Begin at the line containing "Task: Click the Key column header" in the data below and go on through the line containing "Collapse the Featured", repeating each line exactly; include both ends and no other line.

+++ Material for this task +++

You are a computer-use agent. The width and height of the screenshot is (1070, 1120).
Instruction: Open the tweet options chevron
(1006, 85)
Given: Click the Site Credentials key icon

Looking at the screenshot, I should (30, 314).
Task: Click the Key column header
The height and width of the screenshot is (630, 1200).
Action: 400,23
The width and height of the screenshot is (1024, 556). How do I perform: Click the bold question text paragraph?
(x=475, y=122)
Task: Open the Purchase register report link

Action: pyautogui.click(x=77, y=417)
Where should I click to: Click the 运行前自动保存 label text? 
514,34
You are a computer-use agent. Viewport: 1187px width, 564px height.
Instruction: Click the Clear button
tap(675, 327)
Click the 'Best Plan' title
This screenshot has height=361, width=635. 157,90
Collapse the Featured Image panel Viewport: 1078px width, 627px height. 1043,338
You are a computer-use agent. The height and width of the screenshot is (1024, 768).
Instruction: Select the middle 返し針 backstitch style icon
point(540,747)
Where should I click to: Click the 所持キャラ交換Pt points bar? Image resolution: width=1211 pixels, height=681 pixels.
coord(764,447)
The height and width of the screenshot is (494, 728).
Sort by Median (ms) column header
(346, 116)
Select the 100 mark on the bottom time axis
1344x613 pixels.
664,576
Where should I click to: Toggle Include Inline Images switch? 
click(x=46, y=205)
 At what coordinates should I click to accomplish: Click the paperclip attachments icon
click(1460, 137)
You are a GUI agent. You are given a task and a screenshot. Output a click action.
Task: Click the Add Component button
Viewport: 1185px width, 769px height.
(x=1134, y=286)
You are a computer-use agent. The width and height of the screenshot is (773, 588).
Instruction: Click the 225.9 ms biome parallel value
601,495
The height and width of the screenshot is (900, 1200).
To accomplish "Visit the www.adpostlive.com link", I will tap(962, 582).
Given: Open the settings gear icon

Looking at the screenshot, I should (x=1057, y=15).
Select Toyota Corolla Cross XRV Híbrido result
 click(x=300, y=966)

+++

__Output__.
Task: Click the Key column header
The height and width of the screenshot is (630, 1200).
Action: 400,23
The width and height of the screenshot is (1024, 556). How do I perform: Click the bold question text paragraph?
(x=475, y=122)
Task: Open the Purchase register report link

Action: pyautogui.click(x=77, y=417)
Where should I click to: Click the 运行前自动保存 label text? 
514,34
You are a computer-use agent. Viewport: 1187px width, 564px height.
Instruction: Click the Clear button
tap(675, 327)
Click the 'Best Plan' title
This screenshot has height=361, width=635. 157,90
Collapse the Featured Image panel Viewport: 1078px width, 627px height. 1043,338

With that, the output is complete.